Portrait of Albrecht Dürer
Unknown German Artist
2.5 in. (6.35 cm)
Medium and Support:
Engraving on paper
Lent by William and Nancy Bartley
This work is not currently on view
The German painter, draughtsman, and printmaker Albrecht Dürer enjoyed extraordinary fame during his own lifetime. In addition to several self-portraits, he was the subject of numerous portraits by other artists. One of the earliest of these was a medal designed in 1520 by fellow Nuremberg native Hans Schwarz, which enjoyed great popularity and was reissued upon Dürer’s death in 1528. Danish engraver Melchior Lorch designed a print version of Dürer’s portrait around 1550, drawing perhaps on Schwarz’ medal as well as the artist’s own self-images.
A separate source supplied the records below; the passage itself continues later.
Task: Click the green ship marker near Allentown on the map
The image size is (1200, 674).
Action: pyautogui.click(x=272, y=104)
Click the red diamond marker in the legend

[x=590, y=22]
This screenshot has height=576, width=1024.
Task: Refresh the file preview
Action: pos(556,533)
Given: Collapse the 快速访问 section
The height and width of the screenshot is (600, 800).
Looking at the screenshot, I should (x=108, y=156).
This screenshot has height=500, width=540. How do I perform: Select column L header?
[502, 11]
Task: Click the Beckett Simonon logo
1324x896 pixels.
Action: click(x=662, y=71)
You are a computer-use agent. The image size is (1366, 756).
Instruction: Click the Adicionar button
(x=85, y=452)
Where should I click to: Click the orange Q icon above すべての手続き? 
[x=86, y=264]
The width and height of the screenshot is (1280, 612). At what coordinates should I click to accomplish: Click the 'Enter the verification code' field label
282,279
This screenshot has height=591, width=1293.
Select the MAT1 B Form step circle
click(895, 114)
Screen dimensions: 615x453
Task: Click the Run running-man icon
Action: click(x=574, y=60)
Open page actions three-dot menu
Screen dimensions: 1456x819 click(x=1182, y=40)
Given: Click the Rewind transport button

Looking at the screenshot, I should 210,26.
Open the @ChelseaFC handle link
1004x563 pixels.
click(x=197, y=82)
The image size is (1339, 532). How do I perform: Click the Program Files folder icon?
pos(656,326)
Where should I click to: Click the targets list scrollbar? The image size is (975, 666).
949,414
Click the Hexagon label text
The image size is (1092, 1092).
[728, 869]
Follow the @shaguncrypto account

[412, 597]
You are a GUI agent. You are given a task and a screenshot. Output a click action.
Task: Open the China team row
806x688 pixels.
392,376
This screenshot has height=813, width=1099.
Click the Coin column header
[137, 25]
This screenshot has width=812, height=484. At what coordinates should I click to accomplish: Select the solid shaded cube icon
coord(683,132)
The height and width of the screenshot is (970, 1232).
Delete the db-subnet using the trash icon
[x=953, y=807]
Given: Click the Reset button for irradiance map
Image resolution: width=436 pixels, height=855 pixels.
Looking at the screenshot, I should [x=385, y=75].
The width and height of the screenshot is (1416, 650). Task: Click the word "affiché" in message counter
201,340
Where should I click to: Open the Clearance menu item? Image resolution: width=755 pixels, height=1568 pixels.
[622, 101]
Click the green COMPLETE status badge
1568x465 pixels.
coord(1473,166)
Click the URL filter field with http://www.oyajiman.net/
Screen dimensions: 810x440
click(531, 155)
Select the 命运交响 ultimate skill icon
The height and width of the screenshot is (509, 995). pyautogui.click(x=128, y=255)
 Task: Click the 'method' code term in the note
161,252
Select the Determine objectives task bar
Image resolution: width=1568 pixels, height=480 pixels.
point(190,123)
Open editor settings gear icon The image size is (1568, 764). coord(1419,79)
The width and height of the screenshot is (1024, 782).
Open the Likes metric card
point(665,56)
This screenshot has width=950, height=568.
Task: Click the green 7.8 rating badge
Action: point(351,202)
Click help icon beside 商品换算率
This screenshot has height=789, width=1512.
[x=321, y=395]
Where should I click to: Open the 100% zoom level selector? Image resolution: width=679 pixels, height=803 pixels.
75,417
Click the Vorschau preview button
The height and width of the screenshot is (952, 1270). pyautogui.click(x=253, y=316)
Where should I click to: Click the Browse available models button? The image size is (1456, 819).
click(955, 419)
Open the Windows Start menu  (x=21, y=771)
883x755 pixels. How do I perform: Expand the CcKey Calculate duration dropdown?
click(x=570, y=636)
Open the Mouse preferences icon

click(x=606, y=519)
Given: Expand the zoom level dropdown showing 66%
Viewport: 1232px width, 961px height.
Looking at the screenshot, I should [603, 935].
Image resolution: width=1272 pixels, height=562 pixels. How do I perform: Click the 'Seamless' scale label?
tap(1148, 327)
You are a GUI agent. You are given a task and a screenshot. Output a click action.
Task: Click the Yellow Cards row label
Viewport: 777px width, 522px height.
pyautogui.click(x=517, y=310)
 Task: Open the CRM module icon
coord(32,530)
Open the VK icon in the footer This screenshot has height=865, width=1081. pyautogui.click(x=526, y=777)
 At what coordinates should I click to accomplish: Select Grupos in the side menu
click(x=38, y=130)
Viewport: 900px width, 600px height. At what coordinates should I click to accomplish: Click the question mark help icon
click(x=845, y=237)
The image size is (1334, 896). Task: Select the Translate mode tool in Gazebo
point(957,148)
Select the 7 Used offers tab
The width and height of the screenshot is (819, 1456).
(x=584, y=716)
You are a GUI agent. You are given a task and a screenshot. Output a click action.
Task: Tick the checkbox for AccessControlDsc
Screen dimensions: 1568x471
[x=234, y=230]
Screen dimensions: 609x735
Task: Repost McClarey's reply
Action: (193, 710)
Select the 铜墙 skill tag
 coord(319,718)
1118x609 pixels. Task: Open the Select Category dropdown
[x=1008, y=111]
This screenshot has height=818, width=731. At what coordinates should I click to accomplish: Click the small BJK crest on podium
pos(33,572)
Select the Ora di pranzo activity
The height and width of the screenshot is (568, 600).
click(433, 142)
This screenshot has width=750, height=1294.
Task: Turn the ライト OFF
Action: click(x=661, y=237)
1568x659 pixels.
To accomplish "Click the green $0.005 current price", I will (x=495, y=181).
This engraving was likely designed after one of these earlier objects. In it, Dürer faces to the right, his characteristically long, curling hair flowing down over his shoulders. Bearded, he wears a fur-trimmed robe over a high-collared shirt, and looks firmly into the distance. Around him, a Latin inscription announces his primacy among artists: ALBERTUS DURERUS NORICUS INTER PICTORES OMNIUM AETATUM FACILE PRINCEPS (Albrecht Dürer of Nuremberg, easily the greatest among the painters of every age).